Será que os bons tempos da franquia voltarão?


Fervendo!
Muitos jogadores (pelo menos aqui em nossa redação!) consideram o Pro Evolution Soccer 2009 um dos melhores do games de futebol de todos os tempos. Com uma jogabilidade agradável, com ele você sempre tinha diversão garantida.
Porém, mesmo com os fãs satisfeitos, a Konami quis “reinventar” a franquia, plano que acabou fracassando. O pior: isso deixou todo o mercado de mão beijada para o seu principal concorrente:FIFA, da EA Sports.

Agora, a empresa tenta voltar com força. Essa semana ocorreu o anúncio oficial do novo PES 2013 e, junto com um trailer, algumas informações sobre o game foram reveladas. Mudanças pedidas pelos gamers finalmente serão atendidas – pelo menos é o que a Konami diz – e muitas novidades vêm por aí.
Características reais
Um dos pontos em FIFA 12 que mais agradam aos jogadores é a realidade de movimentos copiada de alguns dos atletas mais famosos do mundo. Pois segundo a Konami, isso deve aparecer de forma inovadora também no novo PES 2013 com o PlayerID.
Além das feições, no game você deve encontrar os dribles e estilo de jogo também recriados. O recurso inclusive é mostrado no trailer divulgado pela empresa. No vídeo, você consegue ver o craque-modelo-astro-galáctico Cristiano Ronaldo se transformando de atleta real, a jogador do novo PES.
Ainda de acordo com a companhia, este jogo deve focar muito no talento dos atletas – no que seria, nas palavras da empresa "a recriação mais fiel do futebol moderno feita até hoje" (the most faithful recreation of modern day football to date).
Cristiano Ronaldo é a grande estrela do game
Se haverá foco no talento, talvez a marcação excessivamente chata de PES 2012 seja relaxada, e você possa voltar a conseguir fazer gols durante as partidas.
A bola é minha!
Falando em jogabilidade, PES 2013 deve trazer também várias alterações nesse sentido.
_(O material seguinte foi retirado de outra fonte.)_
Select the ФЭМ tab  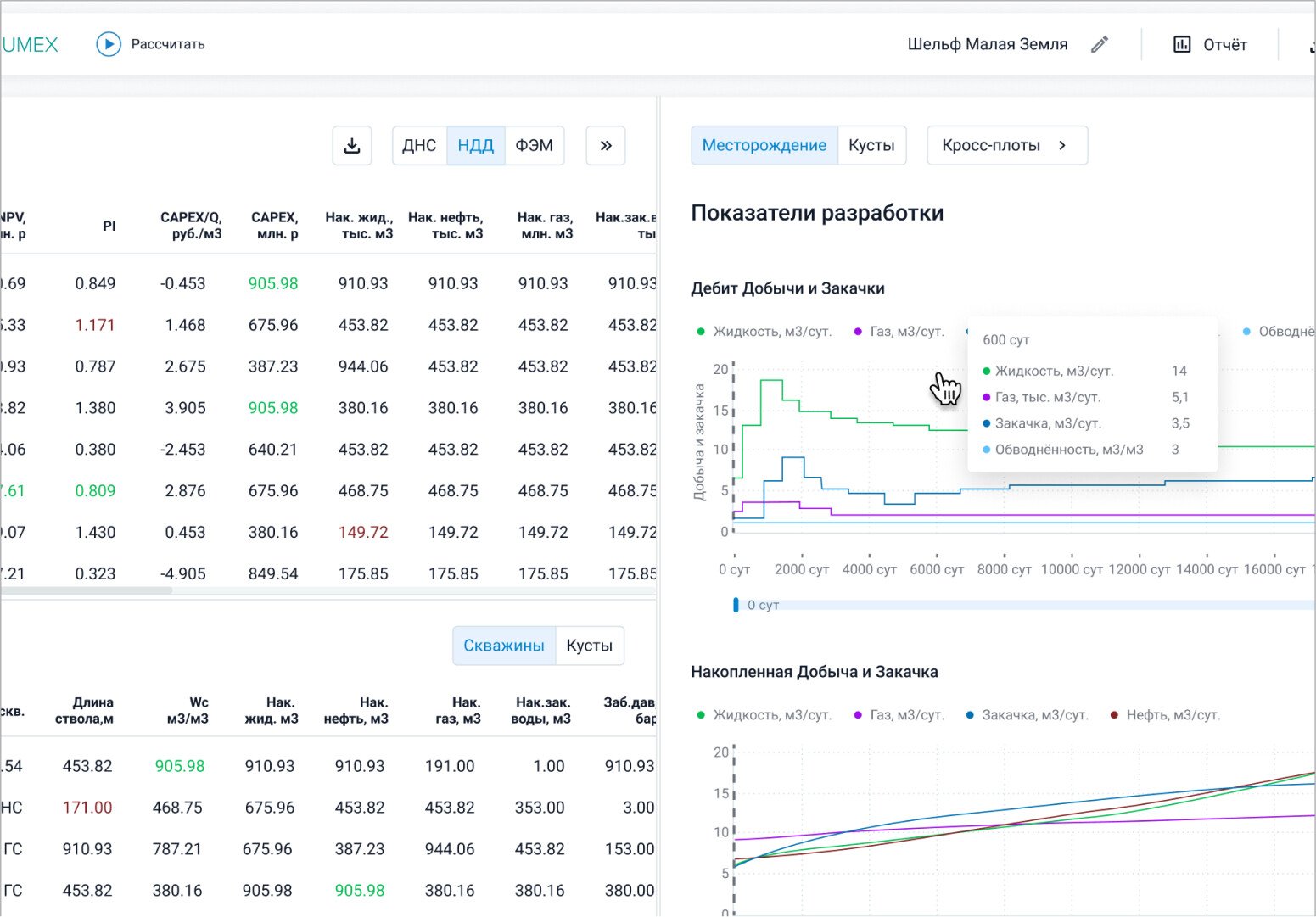tap(534, 146)
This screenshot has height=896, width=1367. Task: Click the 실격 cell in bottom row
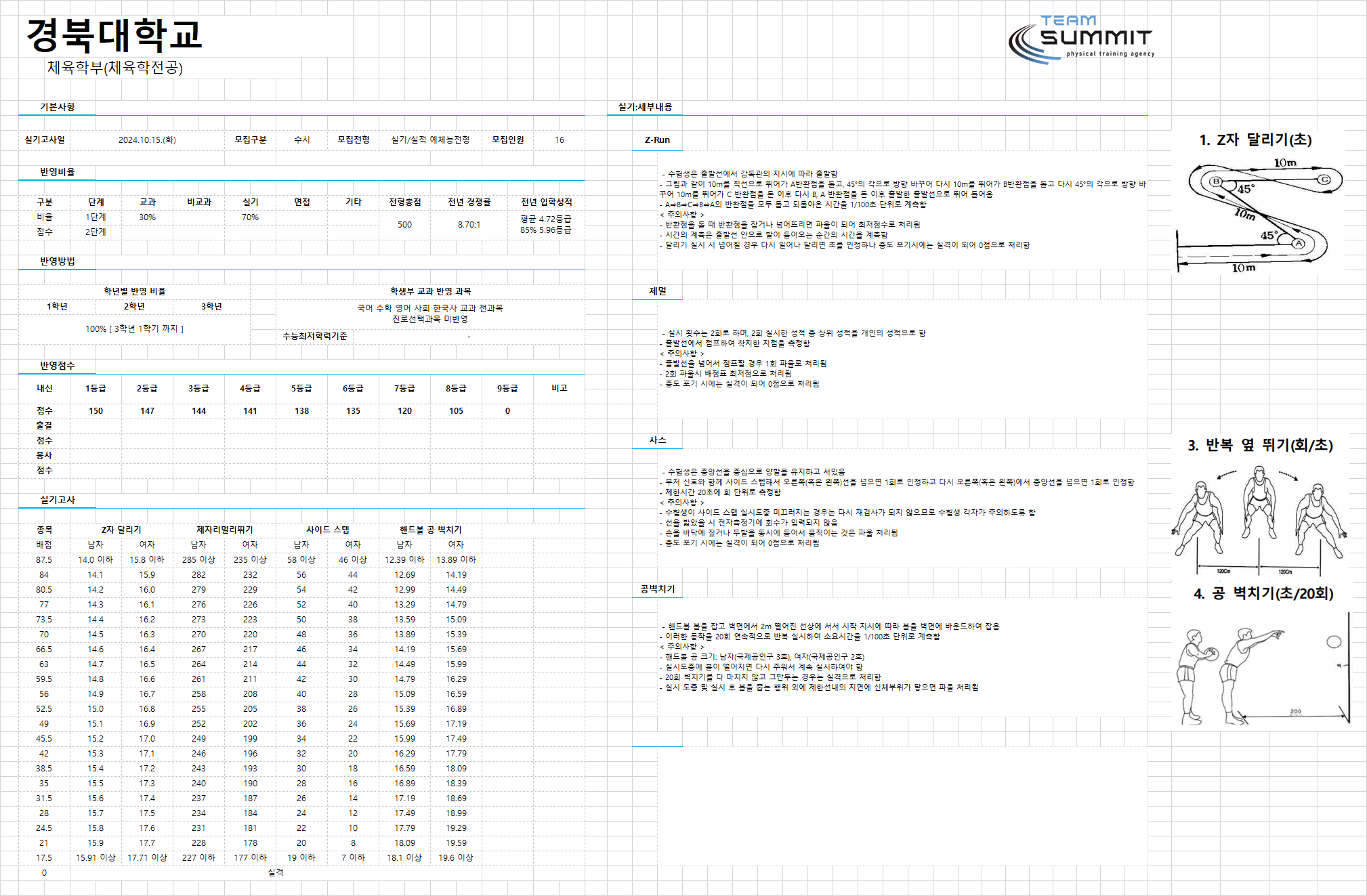(276, 872)
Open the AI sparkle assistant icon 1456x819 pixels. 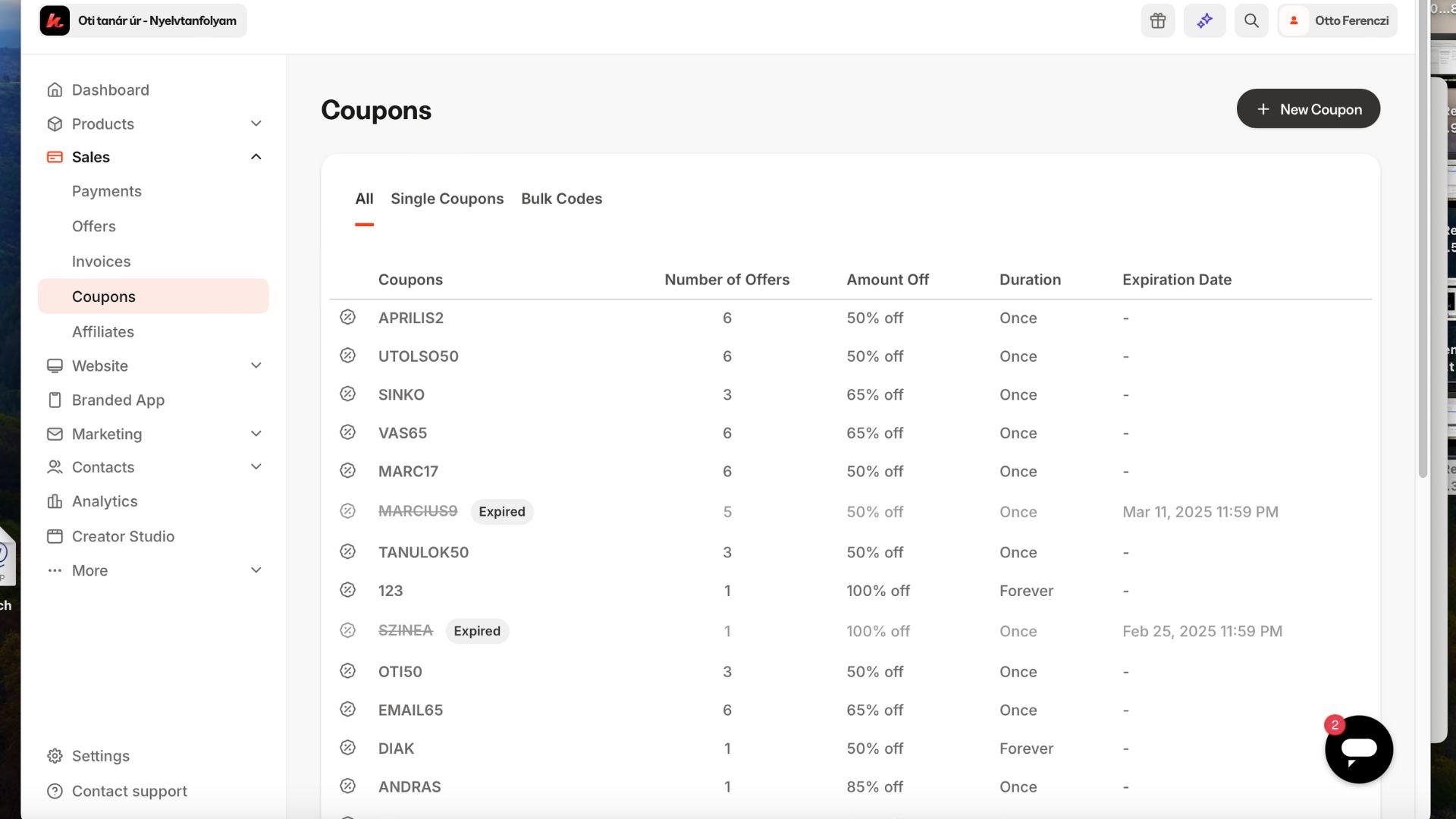(x=1204, y=20)
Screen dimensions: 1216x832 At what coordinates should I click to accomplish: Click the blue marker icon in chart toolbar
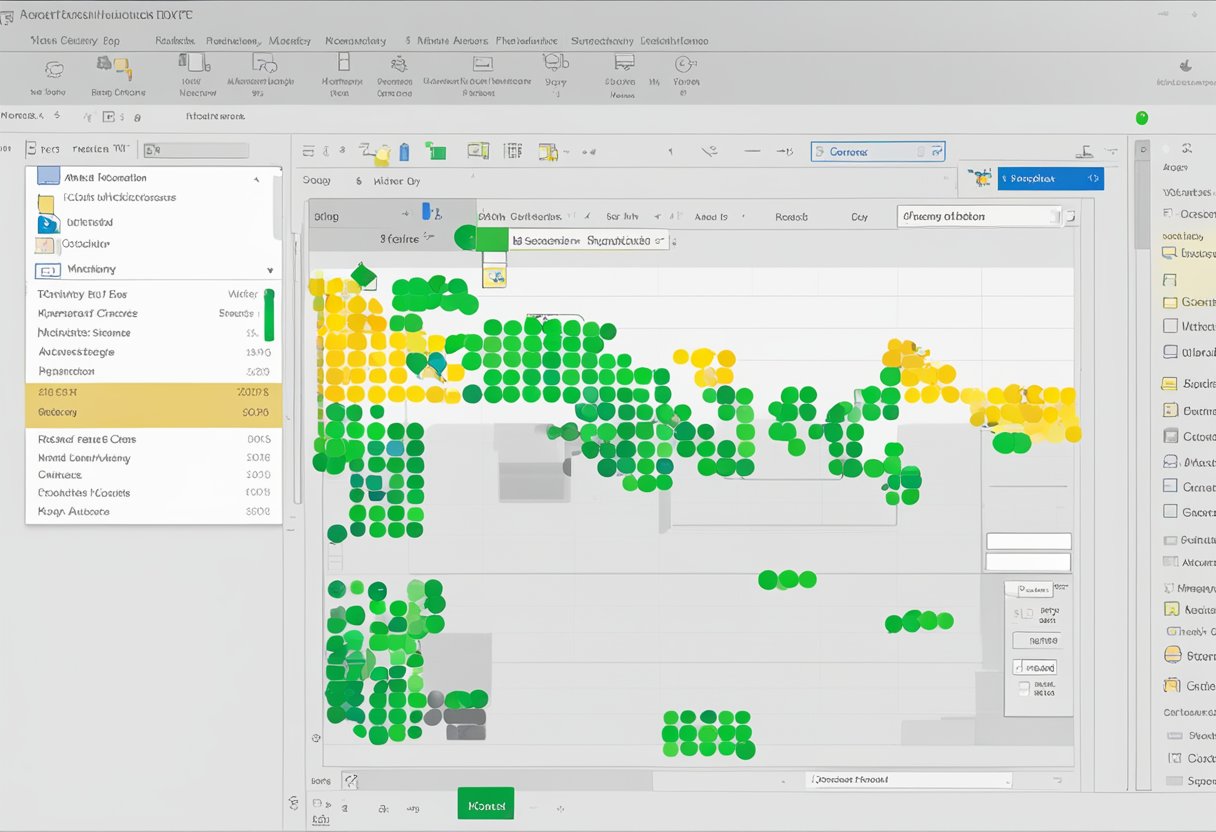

No novo game a Konami deve introduzir o novo sistema PES FullControl (PES FC), algo que pode ser uma nova maneira de se controlar os atletas dentro de campo.
As novidades prometem muitas mudanças nas partidas uma vez que com esse novo esquema de jogabilidade você será capaz de ter “controle total da bola”. Ou seja, mais do que  nunca os dribles, chutes a gol e habilidades mostradas em campo poderão ser comandadas pelo gamer.
Agora você terá liberdade de controle, com os atletas recebendo a bola de várias maneiras diferentes, executando passes variados e realizando arremates totalmente personalizados com você controlando força, curva e tudo mais como nunca antes visto.
Capa?
A liberdade de jogo também deve afetar os dribles, que serão bem mais elaborados. Dependendo da velocidade em que você fizer os comandos no controle, por exemplo, os movimentos também serão diferentes. Até mesmo na tabelinha, o famoso “um, dois”, o gamer poderá fazer com que um dos atletas se movimente de maneira personalizada.
Jogadores mais inteligentes
A inteligência artificial dos atletas também vem sendo trabalhada com atenção no PES 2013. A nova ferramenta ProActive AI deve mudar a maneira como os jogadores se comportam dentro de campo.
Segundo informações divulgadas pela própria empresa, os desenvolvedores se juntaram a alguns fãs para identificar os acontecimentos mais irreais e que irritavam os gamers. A partir disso, o novo game vai trazer um balanço melhor na velocidade de recomposição da equipe, posicionamento defensivo dos atletas e organização tática para contra-ataques, por exemplo.
Além disso, como os controles serão mais “manuais” vamos dizer assim, características únicas de cada jogador serão guardadas pelo game. Assim, a maneira como você chuta ou passa uma bola com determinado atleta, por exemplo, será memorizada e ficará cada vez mais fácil de ser realizada.
Goleiros de verdade
Outra reclamação da galera com relação ao PES 2012 diz respeito à participação dos goleiros. A Konami diz ter ouvido os fãs e remodelou a maneira como os arqueiros devem jogar e isso deve começar também pela recriação dos atletas reais.
Isso porque além dos jogadores de linha, os goleiros mais famosos do mundo também terão as suas principais características recriadas dentro do game, como o jeito de defender determinados chutes.
Correndo de maneira fiel à realidade
Além disso, a reposição de bola também será um fator importante, uma vez que atletas com essa habilidade em especial poderão ajudar em contra-ataques, realizando lançamentos bem mais precisos.
Atenção regional
Se há pelo menos um fator em que o PES deve continuar na frente do FIFA, é a questão da atenção regional dada pelo game. Assim como percebemos nas suas últimas versões, o jogo continuará com a narração em português do lendário Silvio Luiz.
Além disso, se os campeonatos continuarem os mesmos, teremos também alguns times brasileiros, aqueles que participam da Libertadores da América de 2012, casos de Santos, Corinthians, Internacional, Vasco, Fluminense e Flamengo.
A verdade é que a Konami traz várias novidades – e muitas promessas – com o novo PES 2013. Será que os problemas serão resolvidos e o game conseguirá voltar a fazer frente à franquia FIFA?
Pro Evolution Soccer 2013 deve chegar no final do ano para Xbox 360, Playstation 3 e PC

Voltando com novidades e promoções

Oi pessoal tentarei postar mais postagens e a novidade é quem quer ser autor desse blog só comentar por que você quer ser autor e o que você sabe de blog valeu!!!!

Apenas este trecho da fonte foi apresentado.